DG: They’re on the path. Fair enough, and 10% that are really engaged. But to make a dent in this 8.5% carbon footprint, this sector being a major major polluter in our country, we’re going to need all those other hospitals to get on board. They’re not doing it on their own, Gary, as you are acutely aware. What are a couple of policies, just two or three, that you think we need to see the other hospitals come in line?

GC: Well, an innovative strategy would be to get the Joint Commission who accredits hospitals, to make climate action a quality measure in health care delivery. That would get all the hospitals in America evaluating their climate plans and demonstrating that to the Joint Commission. But one of the most important policy initiatives the federal government could enact is to require hospitals to measure their greenhouse gas emissions and make progress on their climate goals as a condition of being reimbursed by Medicare. In other words, if a hospital doesn’t measure its greenhouse gasses and doesn’t make progress on reducing its climate footprint, they wouldn’t get paid by Medicare.

DG: Just this week, the federal Securities and Exchange Commission proposed requiring all publicly traded companies to report their greenhouse gas emissions each year.

This would apply to hundreds of hospitals nationwide, including some of the country’s largest health systems like HCA, CHS and Tenet.

Gary, has the Biden administration actually done anything to suggest they’d be willing to take such a big swing at this?

Are we seeing, for example, the administration force companies, hospitals, drug makers, et cetera, to do anything that they’ve not done before?

GC: The Biden administration is requiring federal facilities — the Veterans Administration, Indian Health Service, the military hospitals — to be tracking not only their energy use, but all of the supply chain climate footprint. So that’s new, and that’s going to drive billions of dollars of purchasing for low-carbon, more sustainable technologies. That’s brand new. 

DG: And what about this new climate office Biden opened up at HHS?
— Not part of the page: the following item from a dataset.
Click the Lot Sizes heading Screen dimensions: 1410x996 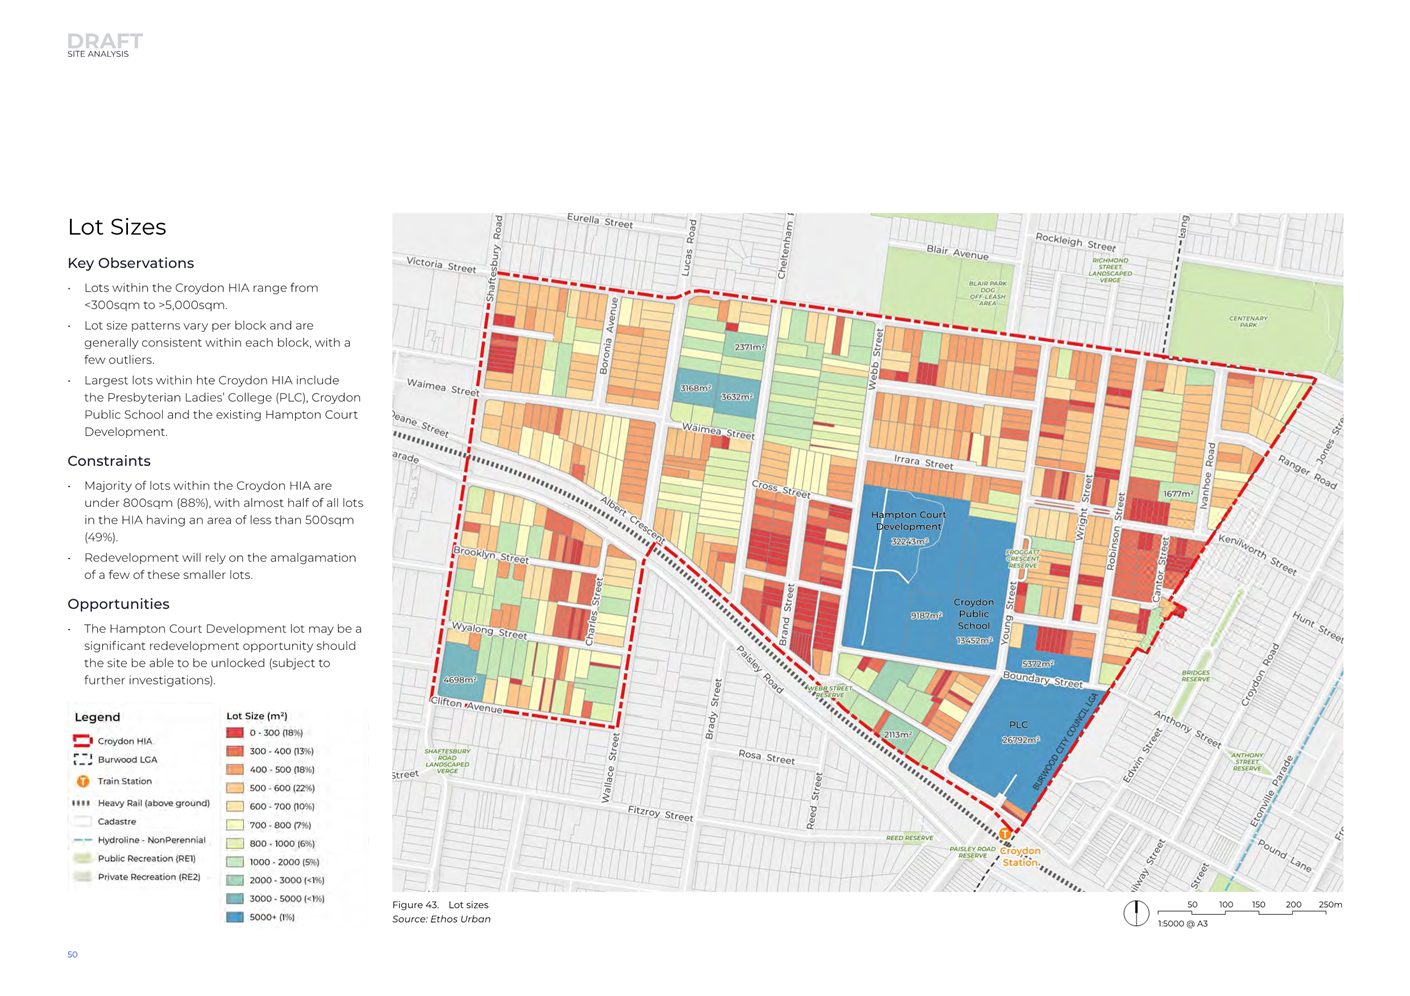point(117,227)
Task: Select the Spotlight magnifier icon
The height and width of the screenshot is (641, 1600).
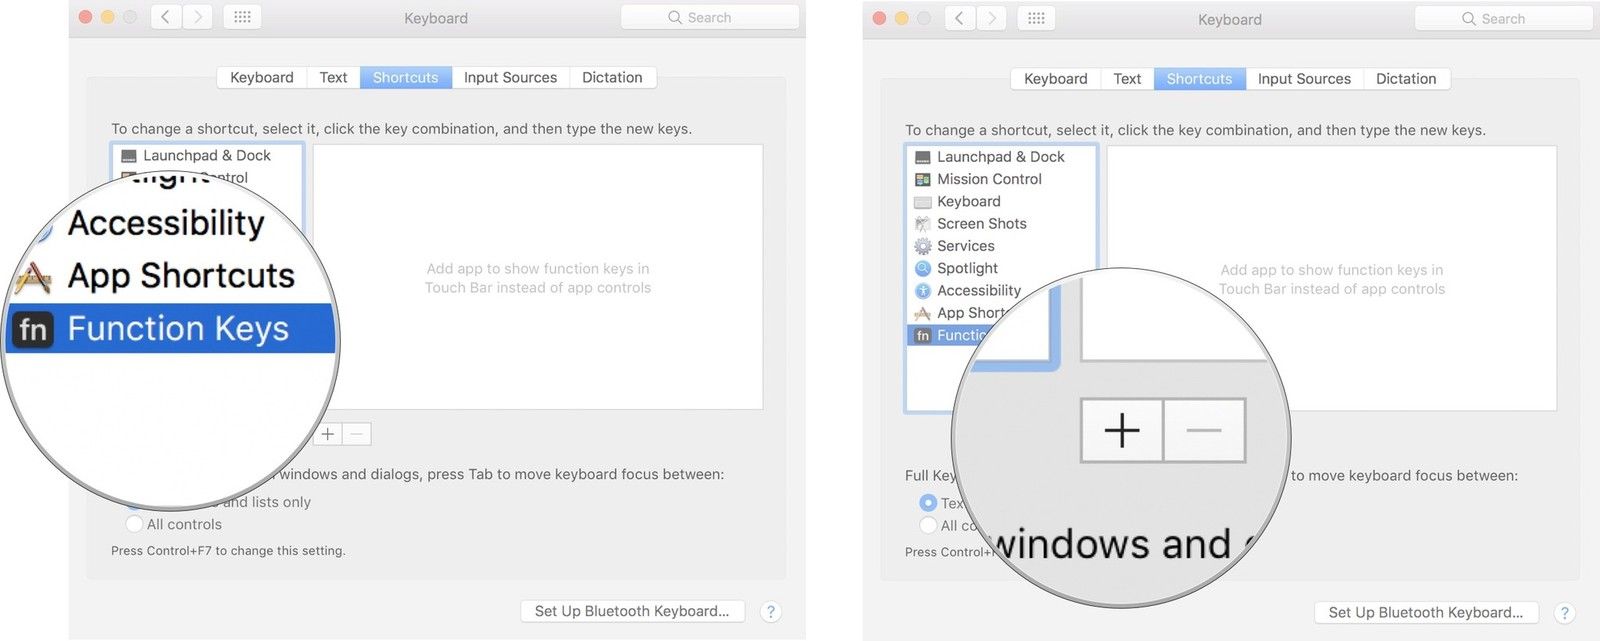Action: pyautogui.click(x=922, y=268)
Is there anything happening there?

GC: This new Office of Climate Change and Health Equity is exploring how can we get the rest of the hospitals in the country to follow on the same path? What incentives can we put together? What training programs can we put together? What tools can we offer the hospitals so that they can also travel down this path? So I think all of those things are on the table.

DG: So in your mind, Gary, what’s the clearest indicator that hospital executives, supply chain companies are taking this seriously?

GC: So, so hospital executives now are committing their entire institutions toward measurable climate goals to become carbon neutral. Some of the largest systems in the United States are making those commitments. And these are institutions with 150 hospitals, 180 hospitals and thousands and thousands of clinics. And so that’s new and that is a harbinger for the rest of the sector.

DG: Do you feel like you’ve been successful?

GC: I’d say we’re in the top of the fourth inning. 

DG: What’s the score? 

GC: Score is we’re starting to win. When we were going to have the climate treaty negotiations in Glasgow, Health Care Without Harm got together with the World Health Organization and the British government and asked countries to commit to decarbonise their health care systems and to make them more resilient in the face of climate change. Fifty-two countries, a quarter of all the countries in the world, signed up for that health program, including the U.S. government. So the momentum to address climate as a fundamental health issue exponentially accelerated in the last year. That gives me an enormous amount of hope that we have countries to work with, we have health care systems to work with. I just think there’s incredible momentum to move on this issue, and I’m more hopeful than I’ve been in 30 years.

DG: Gary, thanks for taking the time to talk to us on Tradeoffs.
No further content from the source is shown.